Dial back instance counts
Discover true steady-state memory usage per instance. Aim for 300MB per.
Avoid major allocations
A good goal would be 300k allocations maximum per controller action. Average allocations per action should be less than 20k. Minimize the number and size of allocations.
- Use an APM. Skylight and Scout are strongest in tracking memory allocation.
- If you don't want to pay for an APM, look at
memory_profiler
,oink
. - Build your own profiling with
ObjectSpace
andGC.stat
from stdlib. - If all else fails, move heavy allocations to Rake tasks.
deraied
Audit Gemfile with bundle exec derailed bundle:mem
and you're done! Remember that every gem in your Gemfile is immediately required upon startup, so look for opportunities to "require: false". Sprockets will require most asset gems if it needs them, you don't have to require them. This will reduce production memory usage because asset gems aren't needed (since you precompiled your assets).

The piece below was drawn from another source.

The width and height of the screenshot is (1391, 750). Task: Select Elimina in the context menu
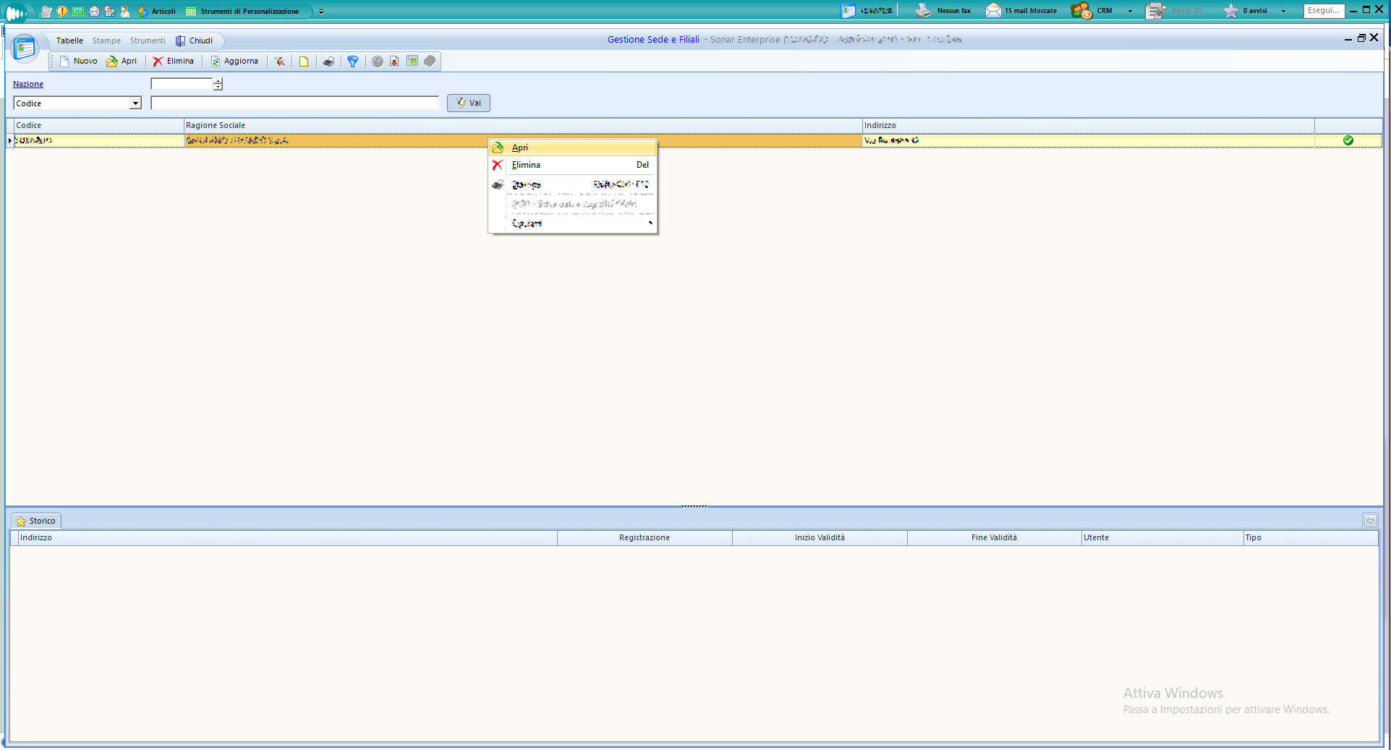point(526,165)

gem 'sass', require: false
Use jemalloc
It's just a better malloc with better fragmentation avoidance. I prefer to compile
Ruby with jemalloc, but you can also use the LD_PRELOAD
environment variable.
brew install jemalloc
LD_PRELOAD=/usr/local/Cellar/jemalloc/4.2.0/lib/libjemalloc.dylib ruby myscript.rb
or
./configure --with-jemalloc
make
make install
Use a forking webserver
Puma, Unicorn, Passenger all work. Be sure to use whatever "preload" options are available. Copy-on-write increases shared memory usage, which decreases overall memory usage. Remember that you may not see any improvement in RSS, because shared memory is sometimes included in how tools display the resident set.
Use a threaded webserver
Threads are lighter memory-wise than processes. Many webapps can benefit from threads, especially those that have lots of database I/O or interact with external webservices. Puma and Passenger Enterprise are threaded webservers.

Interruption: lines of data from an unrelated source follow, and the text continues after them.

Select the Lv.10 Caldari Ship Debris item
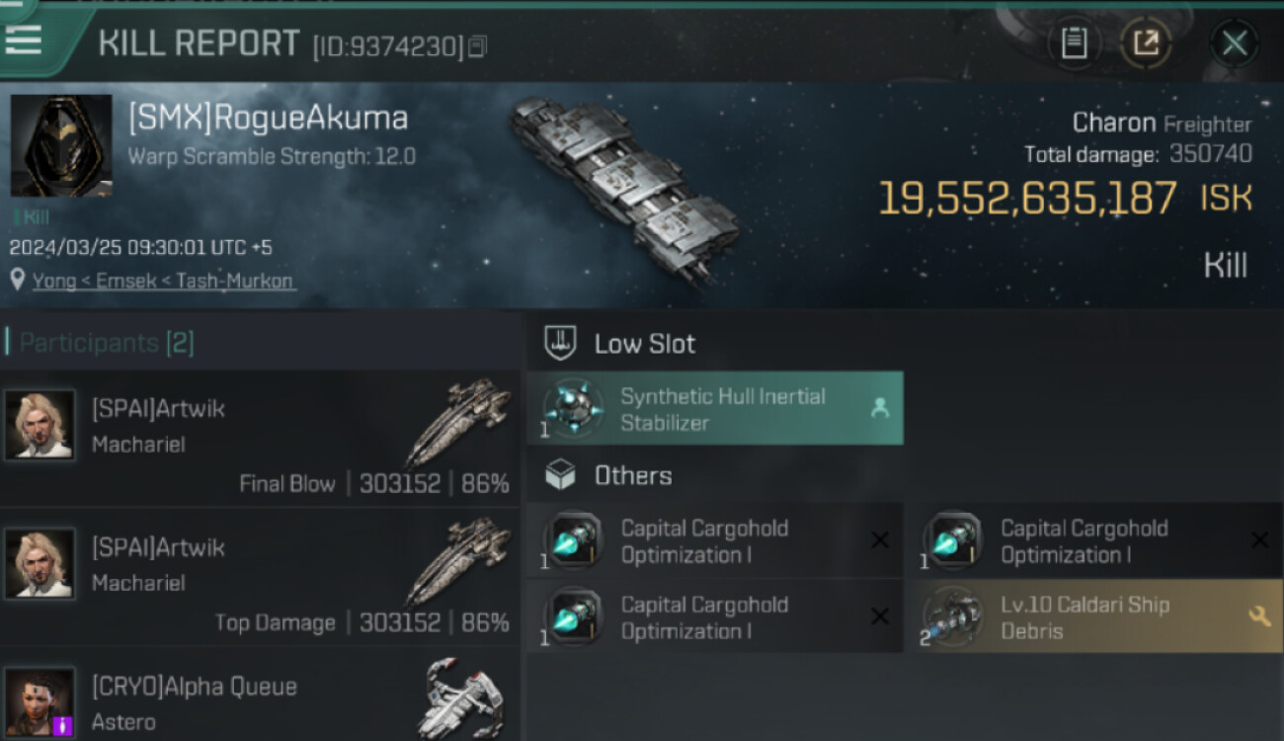The image size is (1284, 741). pyautogui.click(x=1084, y=618)
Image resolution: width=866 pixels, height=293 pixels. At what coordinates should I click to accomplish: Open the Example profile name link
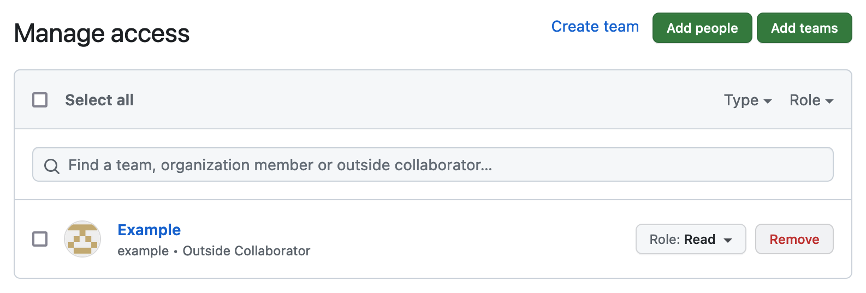[149, 230]
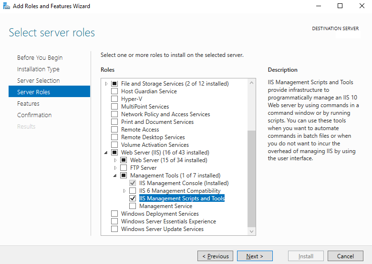Screen dimensions: 372x264
Task: Enable the Management Service checkbox
Action: 133,206
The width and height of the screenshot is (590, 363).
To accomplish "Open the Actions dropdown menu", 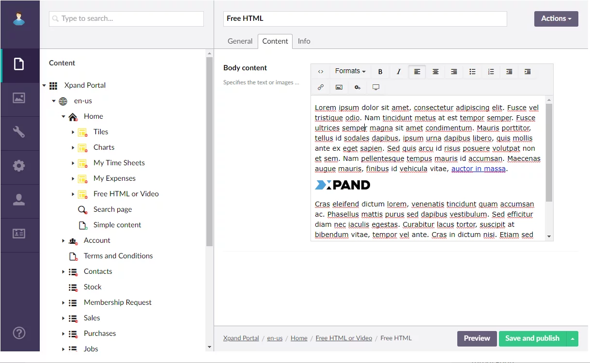I will [556, 18].
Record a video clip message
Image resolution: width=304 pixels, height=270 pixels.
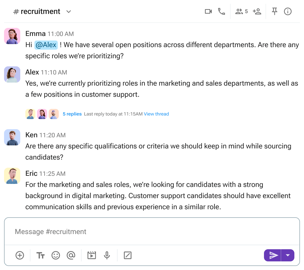tap(91, 255)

Keep Ruby and Rails up-to-date
Ruby 2.2 and Rails 4.2 include very important performance improvements. Watch out for Ruby 2.4, which looks like it will include a faster Hash, faster Regex and better control over free slots.
Tune malloc
When using a threaded webserver, you may experience a major growth in memory usage.
This is due to malloc's arena implementation, which can get pretty greedy in an
effort to reduce thread contention for memory. If you see huge memory bloat with
threads, try setting the MALLOC_ARENA_MAX
environment variable to a number like 2 or 3.
This will slow down your program slightly, be sure to benchmark.
For more environment variables to tune malloc behavior, see mallopt
.
mallopt() option Env var Default value Notes
M_TRIM_THRESHOLD MALLOC_TRIM_THRESHOLD_ 128KB
M_TOP_PAD MALLOC_TOP_PAD_ 0
M_MMAP_THRESHOLD MALLOC_MMAP_THRESHOLD_ 128KB 0 disables
M_MMAP_MAX MALLOC_MMAP_MAX_ 64 0 disables
Tune GC
If you can't read gc.c and understand these variables yourself, don't touch them (yet)
GC Tuning can fix:
- Too many free slots
- Slow startup
- Too many or too few GCs
Be careful. Fix one problem and you may make another worse.